[Begin Quoted passage]

I did have a chance to speak to Paul Boyne today about what happened.  He explained to me that this week they were supposed to start jury selection for his case.  However, Jennifer Buyske and Alice Powers weren't prepared to proceed with trial.  They hadn't submitted any lists of witnesses, sent out any supoenas or prepared a list of exhibits for the court.  In essence, they had done nothing.  Instead, they spoke to the judge in chambers without Paul present and agreed to request a competency evaluation instead.  Later, Alice Powers went to speak to Paul and informed him of their intentions.  

Upon arriving in open court, his attorneys submitted a verbal motion to the court, but they didn't bother to submit a written motion. This gives me the impression that the move to examine Paul for competency was an off the cuff motion to obscure the fact that the attorneys weren't prepared. The grounds they provided were that Paul Boyne considered Joette Katz, former head of CT DCF, as part of the reason for his arrest.  Also, they stated he had suffered a concussion, which did occur when he was attacked by another inmate.  However, the doctor who examined him at the time did not indicate the concussion interfered with Paul's competency.

[End Quoted passage]
[Begin Record excerpts]

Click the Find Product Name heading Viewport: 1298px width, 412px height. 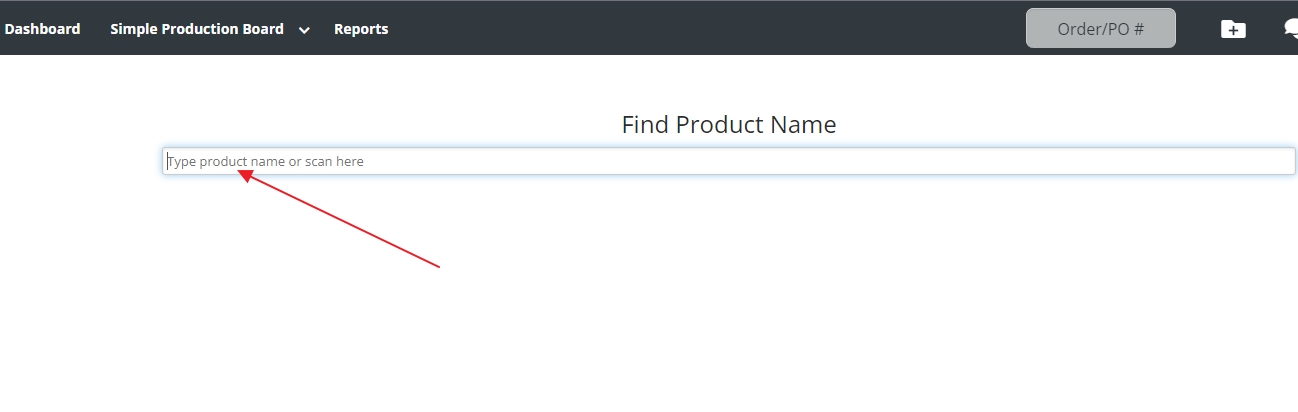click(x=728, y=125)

[End Record excerpts]
[Begin Record excerpts]

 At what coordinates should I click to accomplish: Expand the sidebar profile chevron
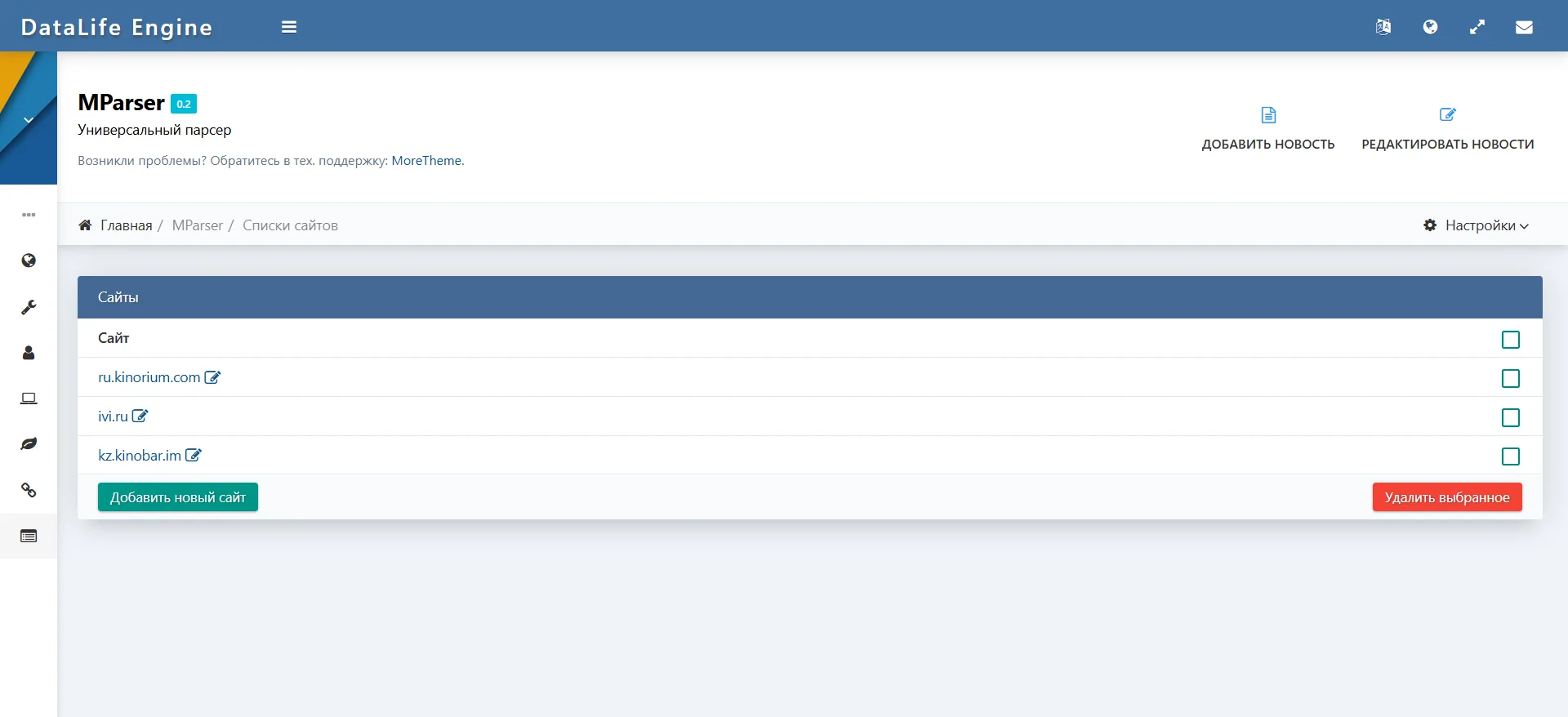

[End Record excerpts]

**Exercise requirements:**
a) In the passage about Paul Boyne's case, who went to tell Paul about the attorneys' intentions?
b) Summarize the passage about Paul Boyne's case in two sentences.
The lines that come after the passage are separate material with no connection to it.

**Expected results:**
a) Alice Powers.

b) Paul Boyne's attorneys, Jennifer Buyske and Alice Powers, were not prepared for jury selection and instead agreed with the judge in chambers, without Paul present, to request a competency evaluation. In open court they made only a verbal motion, citing Paul's view of Joette Katz's role in his arrest and a concussion he suffered when another inmate attacked him, though the examining doctor did not indicate the concussion interfered with his competency.